Sunday, September 14, 2014

The Good and Bad Climate News from Permafrost Melt

Earth’s subterranean carbon blisters are starting to pop.
Carbon inside now-melting permafrost is oozing out, leaving scientists scrambling to figure out just how much of it is ending up in the atmosphere. Whether recent findings from research that attempted to help answer this question are good or bad climate news might depend on whether you see an Arctic river basin as half full of mud — or half empty.
Frozen soils known as permafrosts can be found across the planet, and they’re concentrated heavily in the Arctic, which has been warming since the 1980s at twice the global rate. Taken together, permafrosts contain more carbon than is already in the atmosphere. Their warming-induced breakdown is helping to fill the atmosphere with greenhouse gases. In a self-feeding cycle, that's fueling the very climatic changes that are causing permafrost to waste away.

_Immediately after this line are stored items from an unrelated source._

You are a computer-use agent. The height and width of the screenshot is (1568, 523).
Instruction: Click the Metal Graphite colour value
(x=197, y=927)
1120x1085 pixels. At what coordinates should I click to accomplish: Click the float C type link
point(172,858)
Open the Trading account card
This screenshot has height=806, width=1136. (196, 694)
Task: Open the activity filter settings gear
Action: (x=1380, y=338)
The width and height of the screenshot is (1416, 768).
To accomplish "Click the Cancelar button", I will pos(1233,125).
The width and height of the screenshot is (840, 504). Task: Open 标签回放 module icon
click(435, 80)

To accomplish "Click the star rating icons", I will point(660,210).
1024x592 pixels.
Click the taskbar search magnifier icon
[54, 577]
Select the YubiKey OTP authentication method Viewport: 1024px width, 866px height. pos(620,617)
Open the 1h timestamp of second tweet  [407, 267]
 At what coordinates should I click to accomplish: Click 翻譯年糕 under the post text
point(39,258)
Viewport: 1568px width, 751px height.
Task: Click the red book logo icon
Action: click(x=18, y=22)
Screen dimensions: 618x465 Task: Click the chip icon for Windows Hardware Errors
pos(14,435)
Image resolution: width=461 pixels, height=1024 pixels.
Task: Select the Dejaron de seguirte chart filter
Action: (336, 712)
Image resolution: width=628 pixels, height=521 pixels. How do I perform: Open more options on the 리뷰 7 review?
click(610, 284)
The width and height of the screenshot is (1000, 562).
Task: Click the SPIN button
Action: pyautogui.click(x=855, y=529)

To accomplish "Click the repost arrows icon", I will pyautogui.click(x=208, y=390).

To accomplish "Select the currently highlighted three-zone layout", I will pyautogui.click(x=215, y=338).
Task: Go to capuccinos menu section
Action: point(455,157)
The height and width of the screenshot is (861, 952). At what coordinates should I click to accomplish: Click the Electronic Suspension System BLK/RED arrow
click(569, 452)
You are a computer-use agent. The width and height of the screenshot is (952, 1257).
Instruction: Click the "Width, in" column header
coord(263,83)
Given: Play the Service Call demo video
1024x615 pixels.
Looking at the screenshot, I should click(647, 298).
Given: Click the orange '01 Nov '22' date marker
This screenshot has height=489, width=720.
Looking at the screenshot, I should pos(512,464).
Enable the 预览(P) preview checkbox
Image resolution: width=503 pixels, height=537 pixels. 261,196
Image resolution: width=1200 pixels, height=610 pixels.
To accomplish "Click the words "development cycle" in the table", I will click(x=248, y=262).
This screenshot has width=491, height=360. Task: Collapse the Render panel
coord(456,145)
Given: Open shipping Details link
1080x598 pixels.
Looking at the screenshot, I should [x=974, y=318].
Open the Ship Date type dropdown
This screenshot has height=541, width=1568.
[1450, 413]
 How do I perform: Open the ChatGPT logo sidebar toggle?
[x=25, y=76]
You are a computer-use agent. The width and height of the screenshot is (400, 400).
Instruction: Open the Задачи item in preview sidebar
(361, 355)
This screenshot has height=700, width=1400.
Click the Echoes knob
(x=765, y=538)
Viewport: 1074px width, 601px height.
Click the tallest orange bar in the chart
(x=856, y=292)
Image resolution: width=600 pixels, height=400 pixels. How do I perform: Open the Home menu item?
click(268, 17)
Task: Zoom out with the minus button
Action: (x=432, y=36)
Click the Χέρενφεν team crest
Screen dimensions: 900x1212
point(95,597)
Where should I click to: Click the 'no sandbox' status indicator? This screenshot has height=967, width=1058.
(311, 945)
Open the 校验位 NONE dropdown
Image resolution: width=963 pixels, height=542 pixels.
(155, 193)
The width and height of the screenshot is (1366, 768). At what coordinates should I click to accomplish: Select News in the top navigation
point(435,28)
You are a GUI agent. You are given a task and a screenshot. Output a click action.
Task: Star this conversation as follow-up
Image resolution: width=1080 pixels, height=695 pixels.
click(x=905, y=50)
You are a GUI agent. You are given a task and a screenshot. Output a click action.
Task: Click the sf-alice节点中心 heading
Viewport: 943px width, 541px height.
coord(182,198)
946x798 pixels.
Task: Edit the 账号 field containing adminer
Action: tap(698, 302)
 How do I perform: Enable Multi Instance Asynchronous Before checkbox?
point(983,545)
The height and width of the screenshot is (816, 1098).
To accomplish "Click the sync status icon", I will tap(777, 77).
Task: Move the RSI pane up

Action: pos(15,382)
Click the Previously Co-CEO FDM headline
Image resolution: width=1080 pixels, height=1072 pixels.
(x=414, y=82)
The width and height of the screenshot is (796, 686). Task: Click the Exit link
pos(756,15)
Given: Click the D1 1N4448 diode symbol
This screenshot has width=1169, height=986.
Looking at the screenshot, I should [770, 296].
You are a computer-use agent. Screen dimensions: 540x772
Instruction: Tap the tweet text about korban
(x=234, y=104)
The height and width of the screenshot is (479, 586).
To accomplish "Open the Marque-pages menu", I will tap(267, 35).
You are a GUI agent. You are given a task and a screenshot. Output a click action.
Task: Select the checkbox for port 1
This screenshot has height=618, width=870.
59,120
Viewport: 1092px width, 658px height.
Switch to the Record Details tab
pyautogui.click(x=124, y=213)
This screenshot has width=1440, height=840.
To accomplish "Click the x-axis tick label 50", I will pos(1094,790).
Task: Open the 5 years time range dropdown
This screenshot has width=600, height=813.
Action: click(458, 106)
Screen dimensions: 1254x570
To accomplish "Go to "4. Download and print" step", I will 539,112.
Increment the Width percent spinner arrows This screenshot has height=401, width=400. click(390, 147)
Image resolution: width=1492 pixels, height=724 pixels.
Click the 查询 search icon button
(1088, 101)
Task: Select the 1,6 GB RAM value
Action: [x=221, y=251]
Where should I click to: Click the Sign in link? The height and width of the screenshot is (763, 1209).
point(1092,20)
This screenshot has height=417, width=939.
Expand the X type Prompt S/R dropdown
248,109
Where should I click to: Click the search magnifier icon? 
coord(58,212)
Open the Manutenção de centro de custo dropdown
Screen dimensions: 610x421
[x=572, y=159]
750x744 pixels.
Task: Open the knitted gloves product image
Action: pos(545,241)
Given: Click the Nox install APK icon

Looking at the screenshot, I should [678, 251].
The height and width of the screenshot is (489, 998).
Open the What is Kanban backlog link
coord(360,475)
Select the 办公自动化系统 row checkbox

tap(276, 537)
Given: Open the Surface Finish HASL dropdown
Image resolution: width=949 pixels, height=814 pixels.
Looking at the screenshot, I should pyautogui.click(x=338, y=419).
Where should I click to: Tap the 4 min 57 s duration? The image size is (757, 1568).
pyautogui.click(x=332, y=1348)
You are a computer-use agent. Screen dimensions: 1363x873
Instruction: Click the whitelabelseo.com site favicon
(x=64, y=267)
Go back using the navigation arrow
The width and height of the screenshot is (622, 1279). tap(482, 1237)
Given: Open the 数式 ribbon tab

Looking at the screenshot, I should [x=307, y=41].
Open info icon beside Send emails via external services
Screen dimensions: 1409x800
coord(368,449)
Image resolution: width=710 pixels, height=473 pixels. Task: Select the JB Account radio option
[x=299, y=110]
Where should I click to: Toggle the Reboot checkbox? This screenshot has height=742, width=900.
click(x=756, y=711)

A team of U.S. scientists led by Cory studied Arctic waterways and found that nearly half of the carbon that’s eroding from melting Arctic permafrost is flowing through rivers and lakes and ending up in the seas. Eventually, that sea-bound carbon is likely to be gobbled into aquatic food chains or to settle on ocean floors. The rest is being oxidized in waterways into carbon dioxide, floating into the skies instead of out to sea.
The good news from their analysis, the results of which were published last month in Science: About 45 percent of the soil carbon that’s eroding from permafrost and muddying Arctic waters was found to be remaining in the waterways.
The bad news? Looked at from another perspective, 55 percent of it is being oxidized into climate-changing carbon dioxide. The vast majority of that is caused by the effects of sunrays, which break apart chemical bonds that hold carbon molecules together, setting in motion reactions that can produce CO2.
The worrying news, no matter how you dice the de-icing permafrost findings? "There's so much carbon stored in northern permafrost soils that even if, say, 10 percent of that carbon is released through the processes we studied, it would still have a big impact," Cory said. She calculated that "conservative" scenario would raise atmospheric carbon dioxide levels by 75 to 80 parts per million — over and above the effects of continued fossil fuel burning and other causes. And that, she said, would lead to "a lot of warming." 
“As the Arctic continues to warm, and the permafrost thaw gets deeper, what happens then is you’re bringing out a different kind of carbon,” she said. “It has a different chemical signature.”